For Asciidoc what I'm concerned with is not the mechanism, that is solvable, indeed solved, as shown in the Geany example.  What I am proposing is that an API to the DOM and to extension points, be specified using sufficiently common features so that plugins _are_ largely portable.  Whilst the loading and initialisation mechanisms may need to be implementation and language specific, being able to reuse the main body of the extension code would help prevent them being captive to one implementation and help grow the overall Asciidoc ecosystem through sharing.

So what I'm proposing is that the API be common and be specified in a form that is compatible with as many static, ahead of time compiled languages, dynamic interpreted languages, procedural, object oriented, and functional languages as reasonable.  That means being careful what features are used in the API.

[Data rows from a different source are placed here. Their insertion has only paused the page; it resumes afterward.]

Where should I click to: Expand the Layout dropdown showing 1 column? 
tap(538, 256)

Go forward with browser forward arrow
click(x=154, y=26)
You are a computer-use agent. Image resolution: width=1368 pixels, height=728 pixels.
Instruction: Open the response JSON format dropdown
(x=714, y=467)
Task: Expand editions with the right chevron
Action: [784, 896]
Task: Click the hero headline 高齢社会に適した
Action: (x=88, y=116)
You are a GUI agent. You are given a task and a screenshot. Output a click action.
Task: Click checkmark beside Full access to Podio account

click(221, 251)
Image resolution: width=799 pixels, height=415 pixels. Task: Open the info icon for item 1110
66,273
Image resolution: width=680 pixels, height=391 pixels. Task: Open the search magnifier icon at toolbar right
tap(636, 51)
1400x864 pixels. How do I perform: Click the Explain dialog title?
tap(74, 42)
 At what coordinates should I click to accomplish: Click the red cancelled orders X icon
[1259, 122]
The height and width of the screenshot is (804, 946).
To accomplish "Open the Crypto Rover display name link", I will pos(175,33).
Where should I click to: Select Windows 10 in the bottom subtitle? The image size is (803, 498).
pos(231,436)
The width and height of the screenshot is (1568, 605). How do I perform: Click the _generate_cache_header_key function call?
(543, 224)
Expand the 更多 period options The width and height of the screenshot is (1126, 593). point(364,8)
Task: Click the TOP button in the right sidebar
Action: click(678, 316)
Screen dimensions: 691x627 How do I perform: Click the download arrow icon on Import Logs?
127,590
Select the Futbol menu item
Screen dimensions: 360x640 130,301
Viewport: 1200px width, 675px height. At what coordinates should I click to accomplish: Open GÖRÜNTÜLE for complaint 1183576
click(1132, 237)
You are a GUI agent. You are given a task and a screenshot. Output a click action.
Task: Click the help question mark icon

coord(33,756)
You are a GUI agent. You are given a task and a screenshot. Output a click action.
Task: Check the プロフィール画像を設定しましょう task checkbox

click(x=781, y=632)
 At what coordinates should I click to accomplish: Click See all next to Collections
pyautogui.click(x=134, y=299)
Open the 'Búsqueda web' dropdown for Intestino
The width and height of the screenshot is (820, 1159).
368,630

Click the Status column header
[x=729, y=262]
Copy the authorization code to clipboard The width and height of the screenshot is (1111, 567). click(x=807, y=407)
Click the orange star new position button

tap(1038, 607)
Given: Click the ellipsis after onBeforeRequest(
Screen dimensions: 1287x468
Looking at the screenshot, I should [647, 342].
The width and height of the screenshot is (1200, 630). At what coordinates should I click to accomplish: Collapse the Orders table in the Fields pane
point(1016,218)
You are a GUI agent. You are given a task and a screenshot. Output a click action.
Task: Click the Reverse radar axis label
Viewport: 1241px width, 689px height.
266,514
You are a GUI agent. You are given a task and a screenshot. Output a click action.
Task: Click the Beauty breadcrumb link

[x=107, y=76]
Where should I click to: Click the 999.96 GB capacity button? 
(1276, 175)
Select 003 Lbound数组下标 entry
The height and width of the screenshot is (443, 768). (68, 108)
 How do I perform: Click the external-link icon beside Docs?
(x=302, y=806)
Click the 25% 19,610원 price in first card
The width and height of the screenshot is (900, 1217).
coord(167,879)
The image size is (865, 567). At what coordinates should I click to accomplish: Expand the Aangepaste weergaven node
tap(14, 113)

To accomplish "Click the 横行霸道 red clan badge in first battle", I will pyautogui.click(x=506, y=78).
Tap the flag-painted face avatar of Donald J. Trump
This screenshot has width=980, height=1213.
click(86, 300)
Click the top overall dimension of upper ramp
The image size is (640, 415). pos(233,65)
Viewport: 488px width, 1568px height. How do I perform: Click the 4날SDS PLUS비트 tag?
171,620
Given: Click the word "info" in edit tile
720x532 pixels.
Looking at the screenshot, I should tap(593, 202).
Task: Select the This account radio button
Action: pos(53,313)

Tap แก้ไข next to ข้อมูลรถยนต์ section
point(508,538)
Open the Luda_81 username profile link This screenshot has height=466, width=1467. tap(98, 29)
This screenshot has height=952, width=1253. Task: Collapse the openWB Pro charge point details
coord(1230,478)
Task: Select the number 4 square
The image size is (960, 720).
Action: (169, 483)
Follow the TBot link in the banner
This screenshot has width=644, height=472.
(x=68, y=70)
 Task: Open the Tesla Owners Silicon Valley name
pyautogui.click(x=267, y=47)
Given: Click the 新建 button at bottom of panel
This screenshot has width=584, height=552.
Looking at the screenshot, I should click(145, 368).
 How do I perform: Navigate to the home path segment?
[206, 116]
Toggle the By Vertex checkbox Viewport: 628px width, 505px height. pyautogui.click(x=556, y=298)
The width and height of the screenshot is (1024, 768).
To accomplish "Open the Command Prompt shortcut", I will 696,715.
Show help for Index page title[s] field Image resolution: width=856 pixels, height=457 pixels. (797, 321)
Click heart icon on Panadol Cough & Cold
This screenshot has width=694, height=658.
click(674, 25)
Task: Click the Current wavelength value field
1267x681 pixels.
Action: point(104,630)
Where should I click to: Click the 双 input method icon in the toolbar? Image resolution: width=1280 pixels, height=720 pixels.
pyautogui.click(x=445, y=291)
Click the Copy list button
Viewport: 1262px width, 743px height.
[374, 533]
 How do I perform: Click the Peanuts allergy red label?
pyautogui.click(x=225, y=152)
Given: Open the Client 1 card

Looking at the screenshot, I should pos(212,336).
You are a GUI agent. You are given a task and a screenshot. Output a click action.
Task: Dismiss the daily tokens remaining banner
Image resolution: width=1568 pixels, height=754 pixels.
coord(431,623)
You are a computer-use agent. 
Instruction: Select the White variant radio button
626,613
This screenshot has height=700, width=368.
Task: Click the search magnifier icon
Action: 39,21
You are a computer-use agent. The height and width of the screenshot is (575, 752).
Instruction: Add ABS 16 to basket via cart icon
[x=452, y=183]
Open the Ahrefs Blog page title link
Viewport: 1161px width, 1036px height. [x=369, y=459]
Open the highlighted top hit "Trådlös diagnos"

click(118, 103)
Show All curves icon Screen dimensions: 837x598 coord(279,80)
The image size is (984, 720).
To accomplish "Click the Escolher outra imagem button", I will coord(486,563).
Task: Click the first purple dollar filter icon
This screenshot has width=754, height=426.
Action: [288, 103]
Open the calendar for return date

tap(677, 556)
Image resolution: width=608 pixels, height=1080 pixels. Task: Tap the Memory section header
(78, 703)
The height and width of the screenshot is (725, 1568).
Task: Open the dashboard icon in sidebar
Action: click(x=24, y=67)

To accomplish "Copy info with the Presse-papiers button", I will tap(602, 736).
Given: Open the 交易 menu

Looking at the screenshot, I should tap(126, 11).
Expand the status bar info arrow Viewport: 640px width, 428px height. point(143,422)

Lack of object oriented features in procedural languages can make OO APIs difficult for those languages, similarly, dynamic languages can allow typing to be specified more loosely and make it difficult to interface to static typed languages.  Or multiple dispatch features can leave single dispatch object oriented languages floundering in the visitor pattern and other artifaces to simulate multiple dispatch.  Or dynamic languages allow redefinition of functionality (monkey patching I think its called in the Ruby community), but again that is not available to ahead of time compiled languages.  So the key is to use acceptably lowest common denominator features.

It would be best to specify the API in a human readable but still formal enough language to be machine readable.  So one of the formal procedure call IDLs.

Although I mentioned Corba IDL as a possible definition language, Wikipedia notes that it is object oriented and therefore difficult to use in C which has no object oriented capabilities, but in reality it is the features that the API uses that are key.  But the decision may be that procedural interfaces are too low and higher level features, say OO capabilities, should be the minimum, leaving purely procedural languages with a difficult (but not impossible) API.

But it is nowhere near the first thing to do in the specification, even the what and where and macro how come before the coding how, so no need to decide now.  Just keep the idea ticking over in the background and don't do anything that precludes it.  The point of raising it is so it is recorded and I won't forget it.